Sa tige de selle est descendue de « trois, quatre centimètres ». « Les routes sont tellement mauvaises avec les trous que c’est un peu dur pour la mécanique », a-t-il pesté.

PHOTO JACQUES BOISSINOT, LA PRESSE CANADIENNE

Benoît Cosnefroy a tiré son épingle du jeu avec plusieurs centaines de mètres à négocier au dernier tour.

À sa neuvième participation au GP, sa classique favorite, Boivin espérait se racheter après un deuxième Tour de France très difficile.

« C’est une grosse déception. Mais bon, ce n’est pas la première ni la dernière. Ça fait chier, en bon québécois. »

Le futur retraité Antoine Duchesne s’est davantage amusé, même si le moteur s’est étouffé devant le Château Frontenac, à 1 km de l’arrivée.
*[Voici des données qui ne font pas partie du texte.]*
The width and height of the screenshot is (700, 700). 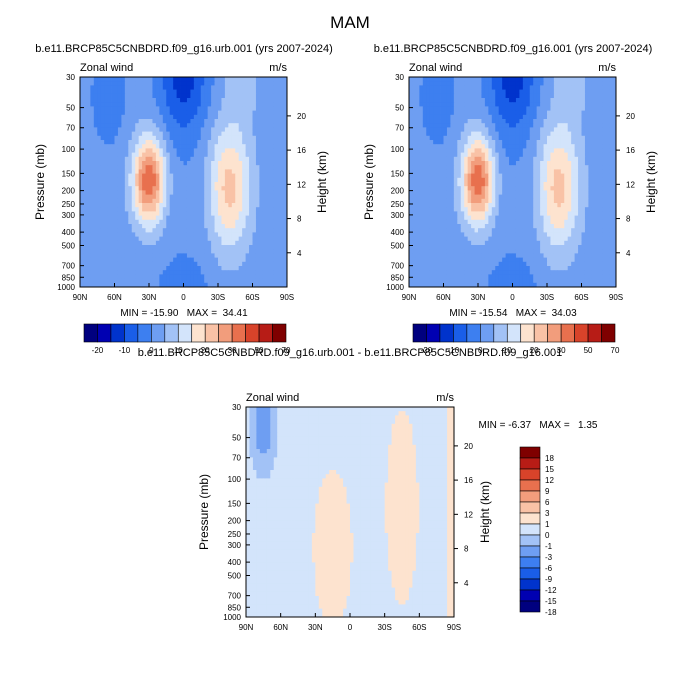 What do you see at coordinates (513, 182) in the screenshot?
I see `panel-2-contour-field` at bounding box center [513, 182].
Le Québécois de la Groupama-FDJ, bien active en fin d’épreuve avec David Gaudu et Michael Storer, a roulé avec une orthèse à la main gauche en raison d’une fracture à un doigt subie deux semaines plus tôt.

« Je suis tout de même satisfait, a déclaré Duchesne, 67e à 3 min 12 s. Si ne pas avoir couru pendant six semaines, avoir des douleurs au cul, une tendinite au genou et une main brisée, ça faisait gagner des courses, ça se saurait… Compte tenu de mon dernier mois, je suis quand même très content de ne pas avoir eu l’air trop fou. »
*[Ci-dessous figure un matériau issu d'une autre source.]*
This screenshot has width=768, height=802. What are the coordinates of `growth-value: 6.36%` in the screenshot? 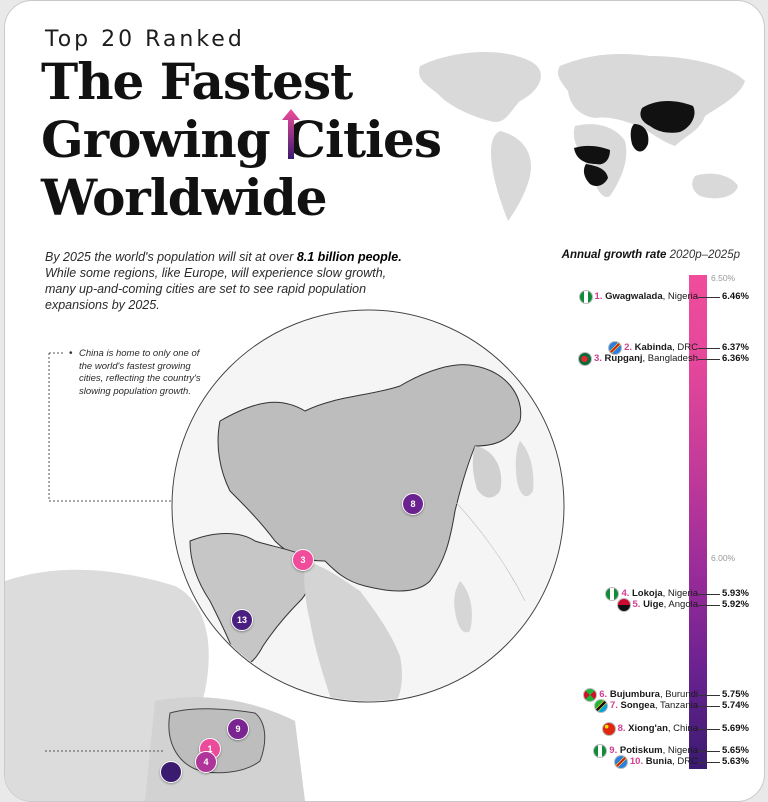 It's located at (736, 358).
Le cycliste de 30 ans s’est pointé le nez aux avant-postes avec deux tours à faire, mais c’est le mieux qu’il a pu faire.

« J’aurais aimé tenter quelque chose, mais c’est une grosse course et les meilleurs au monde sont là. Bref, j’ai cru au conte de fées, mais ça ne s’est pas passé ! »
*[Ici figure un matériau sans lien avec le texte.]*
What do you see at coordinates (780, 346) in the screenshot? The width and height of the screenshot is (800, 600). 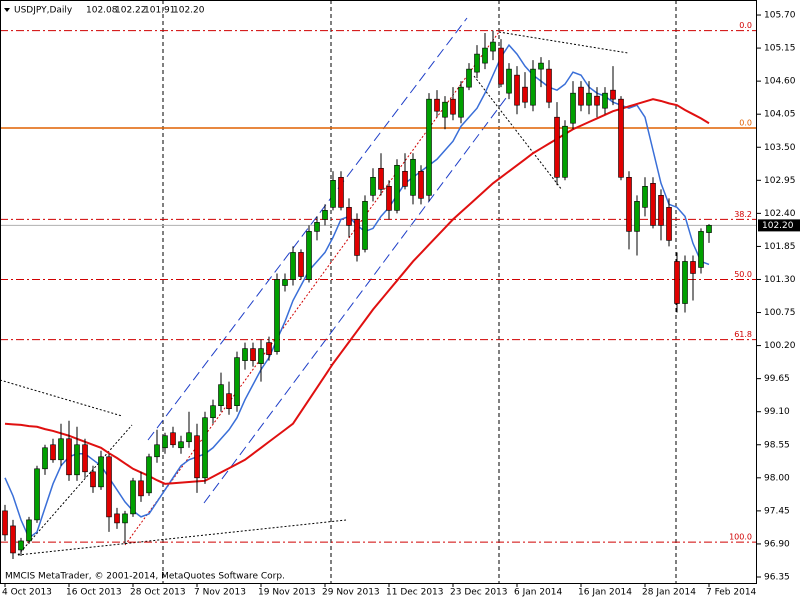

Le champion canadien Pier-André Côté, fatigué, n’a pas connu un meilleur sort en ralliant l’arrivée à la 111place, à plus de 10 minutes du gagnant.

« J’ai souffert un peu plus tôt que je voulais, a constaté l’étudiant en actuariat à l’Université Laval. Quand tu commences à souffrir à 10 tours de la fin, ça fait longtemps à s’arracher et à serrer les dents. »

Les quatre Québécois tournent maintenant les yeux vers le GP de Montréal. Si Boivin était encouragé par sa vélocité avant son incident mécanique, Houle ne se contait pas d’histoires.

« Ça va prendre un petit miracle, a-t-il admis. Après presque un mois sans courir, ça va peut-être me donner un petit électrochoc. On verra si je peux faire mieux, mais je n’ai pas de grands espoirs. »

Le fil de la course

  • 34km : cinq coureurs, dont le Canadien Carson Miles, s’échappent et se donnent une priorité de quatre minutes sur le peloton.
  • 57km : les cinq coureurs du groupe de tête continuent à s’échanger les devants et maintiennent leur avance d’un peu plus de quatre minutes.
  • 100km : à mi-chemin de la course, le contingent qui s’est échappé maintient son avance. Le peloton n’a pas largué de coureurs.
  • 135km : Miles ne maintient plus le rythme et le groupe de meneurs se réduit à quatre. Le peloton se rapproche à près de trois minutes des leaders.
  • 160km : Un groupe de cinq poursuivants mené par l’Américain Quinn Simmons se détache du peloton et talonne les meneurs par moins d’une minute.
  • 172km : les poursuivants ont comblé le retard sur les meneurs et le peloton s’approche à une poignée de secondes de la tête.
  • 180km : au début de l’ultime tour, les têtes d’affiche, dont Tadej Pogačar et Wout van Aert, se positionnent en tête du peloton.
  • 200km : avec 1200 mètres à faire, Benoît Cosnefroy se donne une priorité de plusieurs secondes. Il tient tête à la poussée des rivaux et triomphe.